The fourth personification is a deeply sinister disembodied voice – a more classically schizophrenic entity that manifests as a dark, menacing miasma straight out of a Japanese horror flick.
Adam’s mother (Molly Parker) and step-father (Walton Goggins) decide their son will best be served at St. Agatha, a Catholic prep school adjacent to a church of the same name. There, things go from good to bad to worse to total breakdown.
The nun who runs the school (Beth Grant) is initially very encouraging, assuring Adam that at St. Agatha he’ll be accepted for who he is, which is true until it isn’t.
One person who does accept him is Maya (Taylor Russell), a brilliant girl from a poor family who tutors Adam in math, appreciates his dream of becoming a chef, and falls in love with him.
The story of the lives of many schizophrenics is driven in part by medication. Some who suffer from the disease will grow out of it; for others, it’s a lifelong affliction. But in every case, there will be – along with talk therapy – a drug regimen that needs to be followed. And getting the right drug for the specific individual is key – and often problematic. There are almost always trade-offs. Therapy sessions and the challenges of pharmacology are leitmotifs in Words on Bathroom Walls.
That title, by the way, comes from Adam’s hallucinations of the taunting, threatening graffiti he “sees” in an unused Boys’ Room at St. Agatha.
Tension arises between the young (chaste) lovers because Maya tries to disguise her poverty, and Adam believes he must hide his illness. As their relationship grows, both are burdened by concealment; by their lack of honesty; by an unwillingness to trust.
Adam does receive periodic help from a priest, Father Patrick. As played by the veteran actor Andy Garcia, Father Patrick is a welcoming but not demanding counselor. One senses – and this is a Catholic’s perspective (i.e. mine) – that the priest knows that Adam needs to come to Christ if Christ is to come to Adam.
As is the case with many students in Catholic schools, Adam isn’t a Catholic, so the fact that several of his meetings with Father Patrick are in the confessional rings a bit false. On the other hand, that’s where the priest happens to be when Adam wants to talk.
Schizophrenia is a kind of portable prison, if not, in fact, a kind of hell. When he can no longer tolerate the side effects of drug therapy, Adam stops taking his pills. Now he’s walking a high wire without a net. What happens next . . . is what you’ll learn when you see the film.
I haven’t read Mrs. Walton’s book, but I did read a little bit about it. A reviewer for an Evangelical Protestant website wrote that the book contains profanity and sex. That’s true in the film as well – expect for the sex: a good decision by director Freudenthal and screenwriter Nick Naveda. (The film is rated PG-13.)

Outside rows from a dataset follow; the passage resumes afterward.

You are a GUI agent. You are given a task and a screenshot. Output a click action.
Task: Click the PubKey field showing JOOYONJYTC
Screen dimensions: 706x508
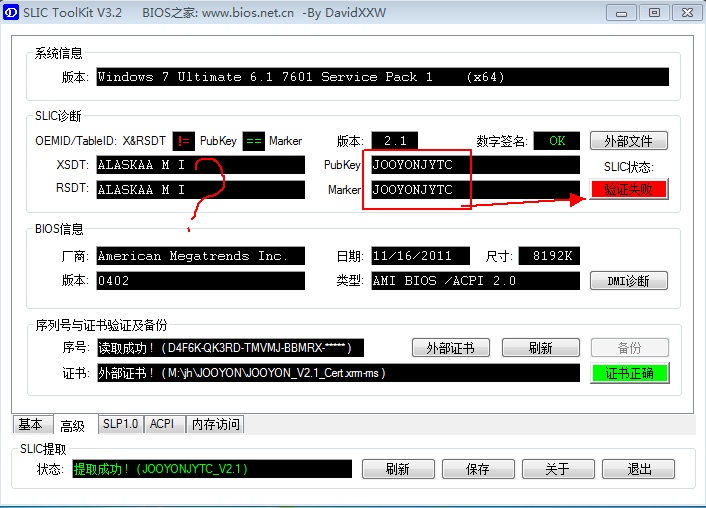pos(474,165)
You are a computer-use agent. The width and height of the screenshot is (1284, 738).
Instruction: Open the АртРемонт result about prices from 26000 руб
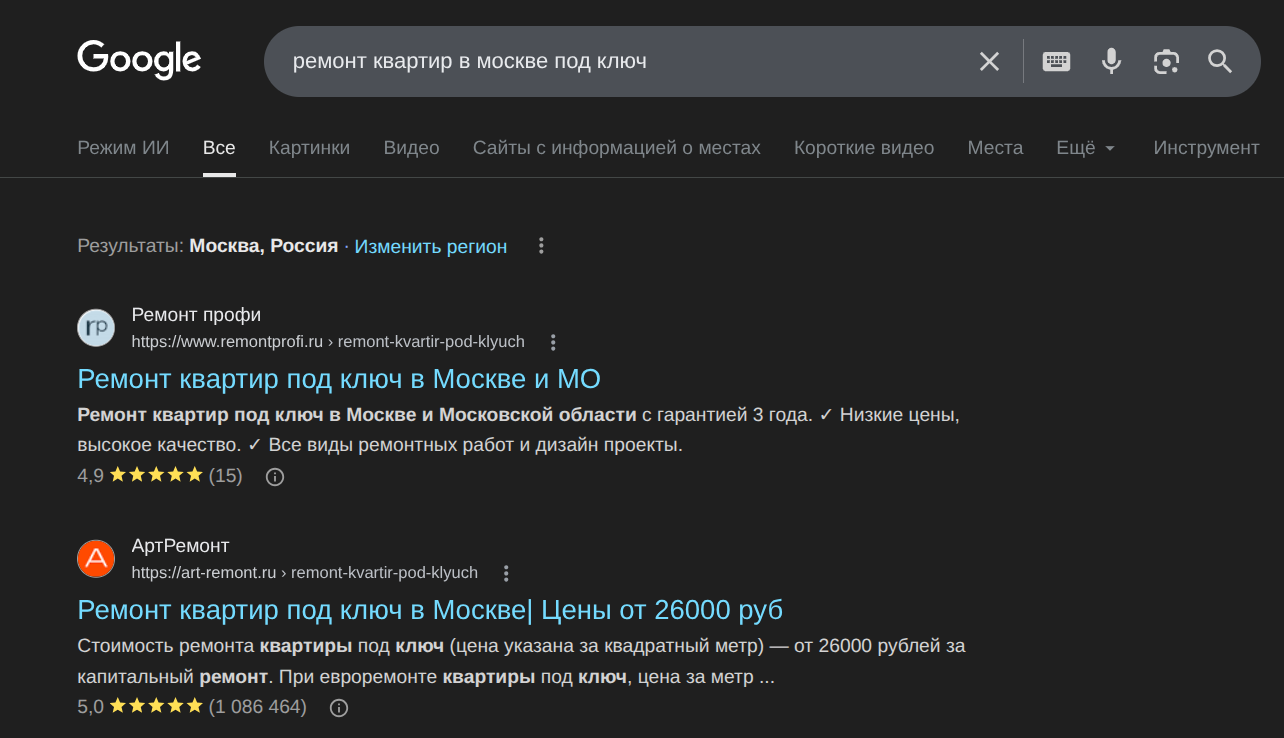pyautogui.click(x=430, y=609)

There was something I had to chuckle about when I read that review of the book. Under the heading “Christian Beliefs,” the reviewer wrote, “None.” This is followed by the heading “Other Belief Systems,” which begins: “Adam, who comes from a nonreligious family, attends a Catholic school. He admits, even to a priest during confession, that he doesn’t believe in God.”
Well, now. Where I come from, Catholicism – in schools, churches, among priests, and through the Sacraments – pretty much embodies Christian beliefs.
Words on Bathroom Walls is an important, entertaining film that casts light on a serious and seriously misunderstood affliction. It’s about faith, hope, and love. And persistence.